清明様の憂鬱 朱雀さんの愛情表現72
朱雀の発表会の日になった。
と言っても身内しかいないいないこじんまりとしたものだったが、めずらしく緊張した面持ちの朱雀は、
それでも情熱で光る眼で熱心に柔軟体操をした。
「いいか、音をよく聞け耳から入る情報のがはやいんじゃ」
「そうだ、抜刀術といっしょだ」
「いや居合じゃろう」
などと訳の分からないアドバイスを受けますます混乱したようだったが
それも音楽が鳴るまでのことで、
音楽を聴いたとたん頬の赤みが顔にさっと走って小走りにステージに
出て行った。
そしていきなりものすごい跳躍をみせた。
それはもちろん、鳥の化身のなのであたりまえと言えば当たり前なのだが
まるで、重力が上にあってそれにさっと引っ張られているような素晴らしさだった。
そこでみんな度肝を抜かれてしまったが、しなやかに両腕が伸び、音楽を捕まえて体の中に一瞬で
取り込んだ朱雀は心を集中して湧き上がる喜びであっという間に音も、光も、舞台の全てもねじ伏せ征服
してしまった。
みんな、圧倒されて、唖然として見えない金色のらせん階段を駆け上っていくような姿を見ていた。
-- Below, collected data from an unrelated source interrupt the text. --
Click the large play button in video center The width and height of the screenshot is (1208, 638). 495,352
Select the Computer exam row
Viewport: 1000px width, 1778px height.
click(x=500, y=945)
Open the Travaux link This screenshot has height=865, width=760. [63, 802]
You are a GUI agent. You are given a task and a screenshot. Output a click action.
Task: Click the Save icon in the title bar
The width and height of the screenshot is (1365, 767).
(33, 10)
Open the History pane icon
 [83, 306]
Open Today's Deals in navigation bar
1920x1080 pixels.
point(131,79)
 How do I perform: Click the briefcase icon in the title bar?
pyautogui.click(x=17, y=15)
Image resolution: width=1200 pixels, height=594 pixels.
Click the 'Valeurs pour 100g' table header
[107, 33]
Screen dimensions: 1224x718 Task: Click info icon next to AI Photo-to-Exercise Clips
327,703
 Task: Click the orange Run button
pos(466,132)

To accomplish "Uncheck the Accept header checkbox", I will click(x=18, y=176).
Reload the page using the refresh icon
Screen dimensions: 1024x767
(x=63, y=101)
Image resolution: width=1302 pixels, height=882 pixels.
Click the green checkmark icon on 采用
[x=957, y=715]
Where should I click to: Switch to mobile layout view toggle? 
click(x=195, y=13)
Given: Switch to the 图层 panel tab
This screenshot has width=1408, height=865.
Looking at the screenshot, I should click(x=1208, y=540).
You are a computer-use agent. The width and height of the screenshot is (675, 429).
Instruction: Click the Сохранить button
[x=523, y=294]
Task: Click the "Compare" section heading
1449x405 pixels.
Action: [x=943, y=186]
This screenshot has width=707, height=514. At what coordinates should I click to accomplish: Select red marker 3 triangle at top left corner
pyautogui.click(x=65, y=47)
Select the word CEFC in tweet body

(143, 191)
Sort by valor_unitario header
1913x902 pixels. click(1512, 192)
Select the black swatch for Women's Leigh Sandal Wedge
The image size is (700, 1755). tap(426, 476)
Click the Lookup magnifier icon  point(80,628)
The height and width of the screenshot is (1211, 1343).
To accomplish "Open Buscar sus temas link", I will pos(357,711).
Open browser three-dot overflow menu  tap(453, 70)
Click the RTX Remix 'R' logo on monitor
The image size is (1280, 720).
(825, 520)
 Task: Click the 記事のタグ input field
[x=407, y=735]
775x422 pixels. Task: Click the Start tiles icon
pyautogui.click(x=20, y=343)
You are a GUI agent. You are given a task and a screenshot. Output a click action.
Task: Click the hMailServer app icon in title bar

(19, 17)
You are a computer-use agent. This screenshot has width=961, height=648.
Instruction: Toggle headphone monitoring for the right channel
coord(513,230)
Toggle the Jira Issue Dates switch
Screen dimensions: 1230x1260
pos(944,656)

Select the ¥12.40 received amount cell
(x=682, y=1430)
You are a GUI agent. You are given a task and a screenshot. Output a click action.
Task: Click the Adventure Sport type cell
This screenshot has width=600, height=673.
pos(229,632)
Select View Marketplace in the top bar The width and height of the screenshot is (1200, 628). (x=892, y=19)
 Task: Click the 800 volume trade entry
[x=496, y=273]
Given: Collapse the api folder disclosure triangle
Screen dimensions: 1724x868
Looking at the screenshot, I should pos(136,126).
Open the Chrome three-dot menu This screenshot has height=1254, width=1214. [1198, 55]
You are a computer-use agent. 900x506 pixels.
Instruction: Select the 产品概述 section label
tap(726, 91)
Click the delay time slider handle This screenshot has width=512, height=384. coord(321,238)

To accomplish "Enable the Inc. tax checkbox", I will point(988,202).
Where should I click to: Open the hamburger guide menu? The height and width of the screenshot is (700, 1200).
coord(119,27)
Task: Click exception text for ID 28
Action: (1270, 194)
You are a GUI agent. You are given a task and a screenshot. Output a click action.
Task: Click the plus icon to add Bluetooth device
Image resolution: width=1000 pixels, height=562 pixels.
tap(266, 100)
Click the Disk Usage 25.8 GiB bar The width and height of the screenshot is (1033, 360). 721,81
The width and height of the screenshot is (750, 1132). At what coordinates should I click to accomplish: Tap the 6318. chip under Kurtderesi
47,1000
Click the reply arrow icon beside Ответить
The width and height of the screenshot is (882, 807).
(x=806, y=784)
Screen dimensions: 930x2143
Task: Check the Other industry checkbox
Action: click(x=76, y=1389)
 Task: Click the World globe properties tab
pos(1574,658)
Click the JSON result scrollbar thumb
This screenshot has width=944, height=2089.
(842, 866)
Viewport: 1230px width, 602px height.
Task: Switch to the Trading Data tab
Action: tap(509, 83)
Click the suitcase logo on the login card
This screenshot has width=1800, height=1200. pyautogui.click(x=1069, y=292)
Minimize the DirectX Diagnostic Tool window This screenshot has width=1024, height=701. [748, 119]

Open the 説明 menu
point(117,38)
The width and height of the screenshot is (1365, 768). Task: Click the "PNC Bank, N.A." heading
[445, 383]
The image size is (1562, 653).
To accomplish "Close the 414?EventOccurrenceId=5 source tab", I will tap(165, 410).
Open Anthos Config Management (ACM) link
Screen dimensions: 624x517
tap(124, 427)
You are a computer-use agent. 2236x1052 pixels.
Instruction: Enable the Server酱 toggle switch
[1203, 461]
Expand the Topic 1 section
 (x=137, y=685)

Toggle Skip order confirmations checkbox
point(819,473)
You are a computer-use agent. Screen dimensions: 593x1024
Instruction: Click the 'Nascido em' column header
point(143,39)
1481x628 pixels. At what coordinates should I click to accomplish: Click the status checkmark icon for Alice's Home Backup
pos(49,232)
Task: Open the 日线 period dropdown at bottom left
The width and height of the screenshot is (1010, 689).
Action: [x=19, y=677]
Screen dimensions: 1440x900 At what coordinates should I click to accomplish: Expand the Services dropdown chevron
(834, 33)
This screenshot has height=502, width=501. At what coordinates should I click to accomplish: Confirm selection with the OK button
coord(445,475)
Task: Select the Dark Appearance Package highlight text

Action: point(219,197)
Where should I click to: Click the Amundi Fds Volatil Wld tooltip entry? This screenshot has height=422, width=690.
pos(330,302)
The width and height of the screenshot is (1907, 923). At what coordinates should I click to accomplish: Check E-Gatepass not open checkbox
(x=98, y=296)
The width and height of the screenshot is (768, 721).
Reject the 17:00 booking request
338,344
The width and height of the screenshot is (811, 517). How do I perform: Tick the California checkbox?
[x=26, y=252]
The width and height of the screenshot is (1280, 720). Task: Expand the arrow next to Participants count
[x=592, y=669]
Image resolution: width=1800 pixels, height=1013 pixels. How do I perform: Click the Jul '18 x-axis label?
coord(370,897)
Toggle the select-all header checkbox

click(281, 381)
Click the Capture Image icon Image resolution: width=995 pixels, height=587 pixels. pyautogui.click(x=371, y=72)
回転に至ってはどんなCGにも劣らずバレエなど見たことも
なかった妖怪たちは呆然としていた。
繊細な肌はライトを浴びて生き生きと輝き、喜びに満ちた目は活力を備え、
血液の赤より奥にある。
紫とか静脈の持つ青のような微妙さまで感じさせた。
舞台が終わっていつもの朱雀はきらめく生命そのものに姿を変えて立っていた。
拍手と歓声が沸き起こり、泣き出した白虎や葛の葉はもちろんすましまで泣いていたし
清明様も唖然としていた。
白虎は舞台にかけよって飛び降りてきた朱雀を受け止め、朱雀は達成感で満足しきった
笑みを浮かべまたしても、白虎の迷いや憂いを吹き飛ばし、ほこりや優越感にすげかえるという
奇跡をおこない二人のきづなをより強くした。
帰り際の廊下で清明は葛の葉とならんで歩いた。
葛の葉はぐすぐすとハンカチで目をぬぐいながら
「よかったですねえ」と言った。
最初に上に飛び上がったときの跳躍のすごさが忘れられず清明も「ああ」と答えた。
大きな鳥が飛び立つときのような、そんなことを考えていると、壁からぬっと何かが出てきた
それは、大きな子熊ほどもある猫だった。
「あら、おやかた」葛の葉が言って猫を抱き上げた。
そして、猫を見て「今日は天気がいいので幸せですね」といって笑った。
「天気って、お前、太陽がにあたれないのにわからんじゃろう」と答えると
「あら わかりますわよ」といって葛の葉は猫をおしつけた。
猫を受け取った清明はその毛皮がよく温まっているのに気付いた。
たぶん夕方まで日向にいたのだろう。
「だんだらまんだらおやーかた ぽかぽか日向のにおいー」
葛の葉がでたらめな歌を歌った。